Journal of the American Heart Association Report
DALLAS, May 22, 2019 — Veterans who have post-traumatic stress disorder (PTSD) and/or depression were more likely to use cardiac rehabilitation services after an episode of ischemic heart disease than those who didn’t have PTSD or depression, according to new research in Journal of the American Heart Association, the Open Access Journal of the American Heart Association/American Stroke Association.
“Prior research has shown that patients with mental health conditions may have a greater risk for cardiovascular diseases, mainly because they are more likely to engage in unhealthy activities such as smoking, lack of exercise, poor diet and not taking medications as prescribed,” said Nirupama Krishnamurthi, M.B.B.S., M.P.H, the study’s lead author and a postdoctoral researcher in the Department of Medicine at the University of California San Francisco. “While cardiac rehab aims to decrease a patient’s risk for cardiovascular events, previous studies have suggested mental health challenges such as depression may create barriers that hinder a patients’ benefit from this service.”

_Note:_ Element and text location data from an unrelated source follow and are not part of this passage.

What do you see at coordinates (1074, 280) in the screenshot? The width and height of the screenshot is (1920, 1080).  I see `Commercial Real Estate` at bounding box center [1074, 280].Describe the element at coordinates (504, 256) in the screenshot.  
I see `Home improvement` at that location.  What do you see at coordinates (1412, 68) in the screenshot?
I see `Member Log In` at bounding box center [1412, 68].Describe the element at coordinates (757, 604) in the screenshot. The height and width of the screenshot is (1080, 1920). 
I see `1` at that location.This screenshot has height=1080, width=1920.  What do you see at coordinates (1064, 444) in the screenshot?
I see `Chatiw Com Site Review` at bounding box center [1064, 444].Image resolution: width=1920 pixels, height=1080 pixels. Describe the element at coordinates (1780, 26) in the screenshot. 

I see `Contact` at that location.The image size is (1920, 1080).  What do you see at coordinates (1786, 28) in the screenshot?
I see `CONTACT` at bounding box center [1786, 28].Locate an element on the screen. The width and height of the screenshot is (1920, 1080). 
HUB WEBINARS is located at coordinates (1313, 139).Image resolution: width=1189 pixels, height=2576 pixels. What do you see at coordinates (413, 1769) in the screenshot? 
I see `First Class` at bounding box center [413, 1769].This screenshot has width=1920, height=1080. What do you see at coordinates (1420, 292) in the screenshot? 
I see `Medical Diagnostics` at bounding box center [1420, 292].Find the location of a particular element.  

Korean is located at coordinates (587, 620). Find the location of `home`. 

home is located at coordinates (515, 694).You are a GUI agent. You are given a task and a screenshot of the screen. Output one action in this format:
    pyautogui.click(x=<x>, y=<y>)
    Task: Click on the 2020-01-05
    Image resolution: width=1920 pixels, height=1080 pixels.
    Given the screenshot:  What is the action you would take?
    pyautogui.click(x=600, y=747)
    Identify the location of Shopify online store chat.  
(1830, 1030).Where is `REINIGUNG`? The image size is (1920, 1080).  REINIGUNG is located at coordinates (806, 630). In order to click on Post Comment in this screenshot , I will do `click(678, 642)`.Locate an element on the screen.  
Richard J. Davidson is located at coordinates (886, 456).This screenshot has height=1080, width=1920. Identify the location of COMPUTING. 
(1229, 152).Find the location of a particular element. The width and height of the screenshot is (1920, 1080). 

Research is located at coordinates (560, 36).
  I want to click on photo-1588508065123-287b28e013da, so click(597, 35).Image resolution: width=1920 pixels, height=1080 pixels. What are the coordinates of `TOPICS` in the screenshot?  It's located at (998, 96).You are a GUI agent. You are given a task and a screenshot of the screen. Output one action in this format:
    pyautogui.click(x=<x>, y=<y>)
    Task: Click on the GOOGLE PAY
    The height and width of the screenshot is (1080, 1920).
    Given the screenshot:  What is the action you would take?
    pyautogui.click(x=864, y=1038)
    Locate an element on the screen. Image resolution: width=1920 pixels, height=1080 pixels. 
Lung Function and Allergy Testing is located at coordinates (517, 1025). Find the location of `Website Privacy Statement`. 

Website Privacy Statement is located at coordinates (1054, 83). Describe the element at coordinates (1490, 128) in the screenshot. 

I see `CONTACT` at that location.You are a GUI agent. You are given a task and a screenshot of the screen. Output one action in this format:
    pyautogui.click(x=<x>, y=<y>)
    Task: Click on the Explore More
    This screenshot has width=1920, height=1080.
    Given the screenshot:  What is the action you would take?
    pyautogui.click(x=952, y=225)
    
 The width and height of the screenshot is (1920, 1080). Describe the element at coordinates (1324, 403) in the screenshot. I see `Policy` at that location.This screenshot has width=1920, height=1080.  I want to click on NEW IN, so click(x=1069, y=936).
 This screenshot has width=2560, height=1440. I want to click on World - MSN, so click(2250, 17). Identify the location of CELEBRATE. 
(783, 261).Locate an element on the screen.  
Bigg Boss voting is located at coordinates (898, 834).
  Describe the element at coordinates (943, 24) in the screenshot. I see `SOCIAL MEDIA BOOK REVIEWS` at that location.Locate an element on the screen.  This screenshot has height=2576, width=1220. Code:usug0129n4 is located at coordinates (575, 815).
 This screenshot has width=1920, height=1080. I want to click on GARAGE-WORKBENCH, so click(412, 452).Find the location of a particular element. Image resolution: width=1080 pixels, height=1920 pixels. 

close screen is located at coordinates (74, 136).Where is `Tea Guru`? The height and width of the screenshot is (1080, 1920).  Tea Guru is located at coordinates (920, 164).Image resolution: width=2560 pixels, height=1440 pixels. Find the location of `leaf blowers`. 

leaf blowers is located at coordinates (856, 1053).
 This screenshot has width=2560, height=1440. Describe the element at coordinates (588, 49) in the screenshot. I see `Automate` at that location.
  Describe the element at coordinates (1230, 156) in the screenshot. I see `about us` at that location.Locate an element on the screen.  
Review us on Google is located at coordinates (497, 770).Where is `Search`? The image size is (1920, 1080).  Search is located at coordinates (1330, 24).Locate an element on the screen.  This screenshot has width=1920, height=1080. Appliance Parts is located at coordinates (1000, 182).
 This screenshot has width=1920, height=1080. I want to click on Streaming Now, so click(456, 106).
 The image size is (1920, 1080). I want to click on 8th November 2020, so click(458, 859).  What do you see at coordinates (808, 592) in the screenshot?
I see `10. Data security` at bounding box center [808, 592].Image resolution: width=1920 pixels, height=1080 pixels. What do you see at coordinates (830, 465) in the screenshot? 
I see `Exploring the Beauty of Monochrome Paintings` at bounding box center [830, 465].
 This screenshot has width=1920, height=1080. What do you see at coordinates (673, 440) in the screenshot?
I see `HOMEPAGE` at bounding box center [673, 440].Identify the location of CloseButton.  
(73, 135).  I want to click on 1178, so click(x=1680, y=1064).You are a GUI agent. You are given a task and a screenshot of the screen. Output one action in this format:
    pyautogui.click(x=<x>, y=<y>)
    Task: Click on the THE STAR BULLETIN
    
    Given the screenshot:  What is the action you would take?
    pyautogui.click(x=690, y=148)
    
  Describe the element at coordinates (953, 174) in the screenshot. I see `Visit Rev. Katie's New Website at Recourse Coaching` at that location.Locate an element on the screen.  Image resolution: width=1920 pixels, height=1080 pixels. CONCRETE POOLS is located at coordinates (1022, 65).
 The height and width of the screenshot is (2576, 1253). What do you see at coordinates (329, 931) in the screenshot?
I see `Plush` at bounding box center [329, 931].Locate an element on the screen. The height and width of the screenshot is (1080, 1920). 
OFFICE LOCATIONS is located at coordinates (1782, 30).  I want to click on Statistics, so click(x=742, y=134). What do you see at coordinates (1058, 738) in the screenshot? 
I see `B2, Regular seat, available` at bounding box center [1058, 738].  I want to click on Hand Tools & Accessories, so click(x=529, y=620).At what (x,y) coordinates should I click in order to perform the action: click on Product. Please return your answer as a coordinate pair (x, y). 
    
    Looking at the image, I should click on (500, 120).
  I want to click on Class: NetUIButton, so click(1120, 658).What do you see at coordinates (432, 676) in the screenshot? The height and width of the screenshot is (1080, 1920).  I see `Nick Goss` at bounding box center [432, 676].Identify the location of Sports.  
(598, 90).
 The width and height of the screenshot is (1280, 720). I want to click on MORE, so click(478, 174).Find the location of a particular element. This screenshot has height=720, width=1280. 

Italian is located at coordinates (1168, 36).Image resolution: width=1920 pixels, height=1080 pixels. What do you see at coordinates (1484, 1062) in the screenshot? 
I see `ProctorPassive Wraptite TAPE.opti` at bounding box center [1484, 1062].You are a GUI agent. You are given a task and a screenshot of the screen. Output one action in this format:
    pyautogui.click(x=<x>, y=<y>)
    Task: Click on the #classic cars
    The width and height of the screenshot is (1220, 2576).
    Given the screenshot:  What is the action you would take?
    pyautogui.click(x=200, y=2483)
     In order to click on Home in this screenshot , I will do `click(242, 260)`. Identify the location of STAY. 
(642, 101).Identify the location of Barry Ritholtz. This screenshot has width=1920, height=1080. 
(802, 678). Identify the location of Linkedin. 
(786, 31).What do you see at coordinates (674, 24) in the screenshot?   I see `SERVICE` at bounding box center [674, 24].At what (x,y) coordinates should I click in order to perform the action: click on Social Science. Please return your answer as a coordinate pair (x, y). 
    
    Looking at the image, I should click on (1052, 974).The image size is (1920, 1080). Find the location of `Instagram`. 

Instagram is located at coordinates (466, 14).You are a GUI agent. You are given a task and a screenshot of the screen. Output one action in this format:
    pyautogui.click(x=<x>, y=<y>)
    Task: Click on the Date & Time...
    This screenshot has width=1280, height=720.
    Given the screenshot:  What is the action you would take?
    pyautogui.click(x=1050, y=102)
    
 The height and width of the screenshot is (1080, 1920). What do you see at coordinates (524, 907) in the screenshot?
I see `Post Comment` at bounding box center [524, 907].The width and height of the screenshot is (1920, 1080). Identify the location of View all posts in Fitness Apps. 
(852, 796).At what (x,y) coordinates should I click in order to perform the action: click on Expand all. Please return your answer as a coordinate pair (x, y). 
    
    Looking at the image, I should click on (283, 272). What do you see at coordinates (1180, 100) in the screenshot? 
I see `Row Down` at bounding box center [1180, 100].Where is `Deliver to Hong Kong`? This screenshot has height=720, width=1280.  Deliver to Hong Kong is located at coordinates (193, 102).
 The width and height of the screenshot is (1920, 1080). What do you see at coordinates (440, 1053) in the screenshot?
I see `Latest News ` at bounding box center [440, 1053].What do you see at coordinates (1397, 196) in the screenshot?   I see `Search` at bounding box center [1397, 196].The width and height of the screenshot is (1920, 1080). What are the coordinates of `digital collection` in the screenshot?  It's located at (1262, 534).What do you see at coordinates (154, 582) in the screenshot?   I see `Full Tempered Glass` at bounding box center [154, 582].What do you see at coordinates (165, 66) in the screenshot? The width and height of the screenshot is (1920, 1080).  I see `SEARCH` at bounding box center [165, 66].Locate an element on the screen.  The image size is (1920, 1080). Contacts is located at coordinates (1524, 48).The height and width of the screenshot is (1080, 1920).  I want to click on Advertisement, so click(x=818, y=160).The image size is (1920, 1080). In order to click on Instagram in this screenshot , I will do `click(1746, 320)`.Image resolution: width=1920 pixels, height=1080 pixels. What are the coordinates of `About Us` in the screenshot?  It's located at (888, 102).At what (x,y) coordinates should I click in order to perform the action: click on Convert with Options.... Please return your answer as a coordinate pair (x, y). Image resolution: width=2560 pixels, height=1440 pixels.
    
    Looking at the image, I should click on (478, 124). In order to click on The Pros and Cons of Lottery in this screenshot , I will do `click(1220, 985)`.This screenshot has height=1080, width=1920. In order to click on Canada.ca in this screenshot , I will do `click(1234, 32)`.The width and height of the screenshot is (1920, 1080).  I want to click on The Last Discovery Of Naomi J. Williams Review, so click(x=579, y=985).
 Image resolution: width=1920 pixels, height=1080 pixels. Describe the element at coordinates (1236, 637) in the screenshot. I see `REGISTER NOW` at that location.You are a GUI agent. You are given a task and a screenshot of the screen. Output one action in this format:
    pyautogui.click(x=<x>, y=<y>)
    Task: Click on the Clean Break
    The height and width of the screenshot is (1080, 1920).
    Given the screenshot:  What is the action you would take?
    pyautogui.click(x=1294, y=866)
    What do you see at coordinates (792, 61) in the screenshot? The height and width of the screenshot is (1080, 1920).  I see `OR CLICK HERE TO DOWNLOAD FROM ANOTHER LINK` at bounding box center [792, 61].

Using electronic health records from the national Veterans Administration Corporate Data Warehouse, researchers identified 86,537 patients (average age 67, mostly white non-Hispanic men) who had been hospitalized for heart attack or coronary revascularization at any of the Veterans Health Administration’s 152 hospitals between 2010 and 2014.
- Of the 86,537 patients hospitalized for ischemic heart disease, 24% had PTSD and/or depression.
- Those with PTSD and/or depression had higher cardiac rehab participation rates than those without PTSD or depression (11% vs. 8%).
- In comparison to patients without PTSD or depression, the adjusted odds of participation were 24% greater in patients with depression alone, 38% greater in patients with PTSD alone, and 57% greater in patients with both PTSD and depression.
Previous studies found that patients with mental health disorders were less likely to use rehabilitation, but these studies had smaller sample sizes and included only patients who were referred by their doctor, rather than all eligible patients. In the current study, researchers were unable to determine the reason patients with mental health conditions were more likely to use cardiac rehabilitation services because of the limited information available in electronic health records.
“Our study shows that mental health disorders may not be barriers to preventive cardiovascular efforts,” said Krishnamurthi, who conducts her research at the San Francisco Veterans Affairs Medical Center. “In fact, we think that having a mental health condition may actually increase patient engagement in care.”
Co-authors are Mary Whooley, M.D.; David Schopfer, M.D.; and Hui Shen, M.S. Author disclosures are on the manuscript.
The VA Quality Enhancement Research Initiative funded the study.